SUPPLIED TEXT.
::::::::::

Triangle Friendships function

I am writing a python program on the topic of social networks; more specifically X and Facebook. From 3 files, I constructed a nested dictionary with a ‘Names’ sub-dict which has an index number (0-199) as a key, and a name as a value. I then have ‘X Friends’ and ‘FB Friends’ as sub-dicts, which have index numbers as keys as well, and then a list of that person’s friends in the said network for the value. I am trying to write a function called triangle_friendships_x, which takes my nested_dict as a parameter and returns a count of the number of triangle friendships in the X network of my dictionary (A is friends with B, B is friends with C, and C is friends with A). I have been trying to write this function for hours and am very stuck. Could someone please show me how I could achieve this?

Please provide example data.

::::::::::

(Records taken from a collection)
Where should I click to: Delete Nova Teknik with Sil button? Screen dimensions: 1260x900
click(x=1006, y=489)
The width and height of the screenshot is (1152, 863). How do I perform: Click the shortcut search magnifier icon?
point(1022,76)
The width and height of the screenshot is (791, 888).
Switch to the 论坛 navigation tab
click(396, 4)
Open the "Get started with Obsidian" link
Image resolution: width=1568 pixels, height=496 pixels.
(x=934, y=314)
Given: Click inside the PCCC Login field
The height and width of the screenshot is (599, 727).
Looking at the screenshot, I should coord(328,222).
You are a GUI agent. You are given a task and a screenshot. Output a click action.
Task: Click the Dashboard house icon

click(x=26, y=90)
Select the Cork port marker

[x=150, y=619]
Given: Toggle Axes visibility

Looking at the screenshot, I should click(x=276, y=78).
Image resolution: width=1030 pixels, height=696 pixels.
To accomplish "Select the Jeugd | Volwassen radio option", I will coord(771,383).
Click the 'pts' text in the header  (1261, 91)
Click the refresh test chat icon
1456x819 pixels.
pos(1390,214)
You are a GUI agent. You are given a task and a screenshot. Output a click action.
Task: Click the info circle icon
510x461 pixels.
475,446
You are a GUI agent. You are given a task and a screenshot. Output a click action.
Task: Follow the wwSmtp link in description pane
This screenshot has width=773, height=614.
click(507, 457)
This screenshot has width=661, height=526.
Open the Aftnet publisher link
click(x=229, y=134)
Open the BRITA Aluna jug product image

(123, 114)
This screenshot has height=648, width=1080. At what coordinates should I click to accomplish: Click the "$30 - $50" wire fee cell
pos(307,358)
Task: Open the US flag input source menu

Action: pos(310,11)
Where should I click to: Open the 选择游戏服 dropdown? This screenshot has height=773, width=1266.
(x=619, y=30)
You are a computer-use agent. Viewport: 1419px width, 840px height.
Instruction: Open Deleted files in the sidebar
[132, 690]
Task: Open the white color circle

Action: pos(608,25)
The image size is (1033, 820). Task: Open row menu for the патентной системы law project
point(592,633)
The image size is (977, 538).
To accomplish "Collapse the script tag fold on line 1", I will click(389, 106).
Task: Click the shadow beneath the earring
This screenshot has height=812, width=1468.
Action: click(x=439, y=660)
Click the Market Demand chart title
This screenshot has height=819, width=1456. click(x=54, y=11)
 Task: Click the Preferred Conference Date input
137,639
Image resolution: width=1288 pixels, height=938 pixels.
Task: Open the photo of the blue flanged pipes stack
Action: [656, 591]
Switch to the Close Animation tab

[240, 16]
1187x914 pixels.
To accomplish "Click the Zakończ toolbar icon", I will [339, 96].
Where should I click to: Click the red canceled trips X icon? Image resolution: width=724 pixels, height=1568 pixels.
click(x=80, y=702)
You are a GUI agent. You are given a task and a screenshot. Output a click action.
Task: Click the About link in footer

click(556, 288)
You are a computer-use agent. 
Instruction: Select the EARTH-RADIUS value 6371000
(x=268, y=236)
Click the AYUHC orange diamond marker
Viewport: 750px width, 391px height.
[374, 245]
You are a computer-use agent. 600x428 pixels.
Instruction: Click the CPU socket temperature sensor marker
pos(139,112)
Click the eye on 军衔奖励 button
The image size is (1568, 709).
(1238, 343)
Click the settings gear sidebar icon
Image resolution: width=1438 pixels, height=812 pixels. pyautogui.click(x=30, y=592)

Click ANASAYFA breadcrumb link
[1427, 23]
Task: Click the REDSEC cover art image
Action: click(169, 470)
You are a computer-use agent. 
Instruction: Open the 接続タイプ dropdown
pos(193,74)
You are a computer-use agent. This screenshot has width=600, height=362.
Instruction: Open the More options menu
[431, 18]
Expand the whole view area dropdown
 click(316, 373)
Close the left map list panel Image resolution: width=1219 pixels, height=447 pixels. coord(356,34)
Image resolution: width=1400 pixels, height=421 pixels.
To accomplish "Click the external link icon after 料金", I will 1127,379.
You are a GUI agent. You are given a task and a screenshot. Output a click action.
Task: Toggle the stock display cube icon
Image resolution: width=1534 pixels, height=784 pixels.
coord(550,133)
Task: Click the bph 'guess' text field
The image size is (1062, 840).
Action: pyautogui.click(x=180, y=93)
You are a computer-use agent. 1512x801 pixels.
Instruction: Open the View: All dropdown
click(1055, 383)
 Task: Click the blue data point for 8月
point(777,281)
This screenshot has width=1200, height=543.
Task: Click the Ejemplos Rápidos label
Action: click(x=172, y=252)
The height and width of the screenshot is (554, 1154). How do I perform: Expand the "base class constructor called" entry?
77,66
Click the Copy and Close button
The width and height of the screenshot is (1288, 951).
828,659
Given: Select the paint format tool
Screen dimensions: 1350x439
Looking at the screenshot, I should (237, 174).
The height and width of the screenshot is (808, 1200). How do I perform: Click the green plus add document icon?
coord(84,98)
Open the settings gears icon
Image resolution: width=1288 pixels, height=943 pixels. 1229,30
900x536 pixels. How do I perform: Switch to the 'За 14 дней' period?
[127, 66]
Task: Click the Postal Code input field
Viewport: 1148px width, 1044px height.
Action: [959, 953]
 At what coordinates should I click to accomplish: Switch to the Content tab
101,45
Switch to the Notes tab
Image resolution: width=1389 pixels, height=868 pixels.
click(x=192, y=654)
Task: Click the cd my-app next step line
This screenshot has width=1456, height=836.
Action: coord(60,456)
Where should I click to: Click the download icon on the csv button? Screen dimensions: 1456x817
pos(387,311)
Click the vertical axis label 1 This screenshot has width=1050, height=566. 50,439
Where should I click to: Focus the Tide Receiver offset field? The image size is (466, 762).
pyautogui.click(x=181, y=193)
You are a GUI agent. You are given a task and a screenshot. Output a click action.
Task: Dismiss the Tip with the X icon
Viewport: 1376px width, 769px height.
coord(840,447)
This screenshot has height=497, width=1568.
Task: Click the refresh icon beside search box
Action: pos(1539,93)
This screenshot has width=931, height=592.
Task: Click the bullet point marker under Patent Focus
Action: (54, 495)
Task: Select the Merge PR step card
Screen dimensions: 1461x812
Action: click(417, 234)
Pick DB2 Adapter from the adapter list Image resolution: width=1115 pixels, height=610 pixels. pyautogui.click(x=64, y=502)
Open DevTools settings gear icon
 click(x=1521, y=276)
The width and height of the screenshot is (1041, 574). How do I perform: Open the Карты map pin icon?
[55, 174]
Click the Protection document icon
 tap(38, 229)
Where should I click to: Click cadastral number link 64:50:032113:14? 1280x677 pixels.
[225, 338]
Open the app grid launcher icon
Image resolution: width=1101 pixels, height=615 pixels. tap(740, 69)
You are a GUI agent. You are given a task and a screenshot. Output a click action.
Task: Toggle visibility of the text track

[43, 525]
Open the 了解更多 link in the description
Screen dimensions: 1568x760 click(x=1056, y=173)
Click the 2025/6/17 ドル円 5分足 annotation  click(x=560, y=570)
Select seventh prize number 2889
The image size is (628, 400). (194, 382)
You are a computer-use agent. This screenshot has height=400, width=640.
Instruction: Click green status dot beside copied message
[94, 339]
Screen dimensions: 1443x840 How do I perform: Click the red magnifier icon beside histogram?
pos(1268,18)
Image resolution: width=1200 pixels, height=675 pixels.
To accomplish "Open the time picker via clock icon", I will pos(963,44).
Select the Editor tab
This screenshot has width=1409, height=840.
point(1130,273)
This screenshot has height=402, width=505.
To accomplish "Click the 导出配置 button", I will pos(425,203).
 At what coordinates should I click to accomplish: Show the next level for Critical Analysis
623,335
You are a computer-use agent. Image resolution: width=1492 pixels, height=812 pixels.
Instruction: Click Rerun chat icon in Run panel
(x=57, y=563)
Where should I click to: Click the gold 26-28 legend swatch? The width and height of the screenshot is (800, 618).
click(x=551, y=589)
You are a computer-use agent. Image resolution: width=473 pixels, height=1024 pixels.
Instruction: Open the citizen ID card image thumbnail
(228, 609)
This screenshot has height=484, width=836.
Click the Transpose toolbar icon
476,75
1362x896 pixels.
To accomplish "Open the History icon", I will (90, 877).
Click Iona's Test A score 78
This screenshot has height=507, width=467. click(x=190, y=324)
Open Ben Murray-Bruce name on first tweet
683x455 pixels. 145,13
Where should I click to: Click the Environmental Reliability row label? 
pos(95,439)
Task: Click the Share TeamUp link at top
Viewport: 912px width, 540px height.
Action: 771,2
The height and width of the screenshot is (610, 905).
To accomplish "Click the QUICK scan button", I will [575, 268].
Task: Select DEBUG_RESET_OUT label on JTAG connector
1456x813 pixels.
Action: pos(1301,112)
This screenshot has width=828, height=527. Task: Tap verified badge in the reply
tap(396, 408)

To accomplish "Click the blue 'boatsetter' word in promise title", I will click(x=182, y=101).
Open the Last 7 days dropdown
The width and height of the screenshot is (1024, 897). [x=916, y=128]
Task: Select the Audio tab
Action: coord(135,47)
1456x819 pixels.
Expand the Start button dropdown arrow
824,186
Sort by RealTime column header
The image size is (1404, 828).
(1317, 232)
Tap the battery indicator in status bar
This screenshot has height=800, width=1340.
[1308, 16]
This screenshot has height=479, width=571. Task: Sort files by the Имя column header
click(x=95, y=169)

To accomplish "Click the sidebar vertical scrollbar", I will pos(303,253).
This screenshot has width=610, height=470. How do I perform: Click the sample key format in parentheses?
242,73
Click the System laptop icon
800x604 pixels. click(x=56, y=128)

::::::::::

AIM OF THE EXERCISE. Carry on the forum thread about counting triangle friendships in an X network, picking up after its last line. The records have no role here.

WRITTEN REPLY.
For each person, you have their friends (that’s 2 people, person → friend).

For each friend, collect their friends (that’s 3 people, person → friend → friend).

For each friend of a friend, do they have the original person as a friend?

You then just need to remove duplicates, e.g. A → B → C → A and B → C → A → B.

Are the friendships reciprocal, i.e. if you have A → B, does that also always mean B → A?

If the friendships are always reciprocal, you can sort the members, and if they’re not, you can convert them to a standardised order, e.g. convert B → C → A and C → A → B to A → B → C. This will make it easier to identify duplicates. Making a set of tuples is a simple way.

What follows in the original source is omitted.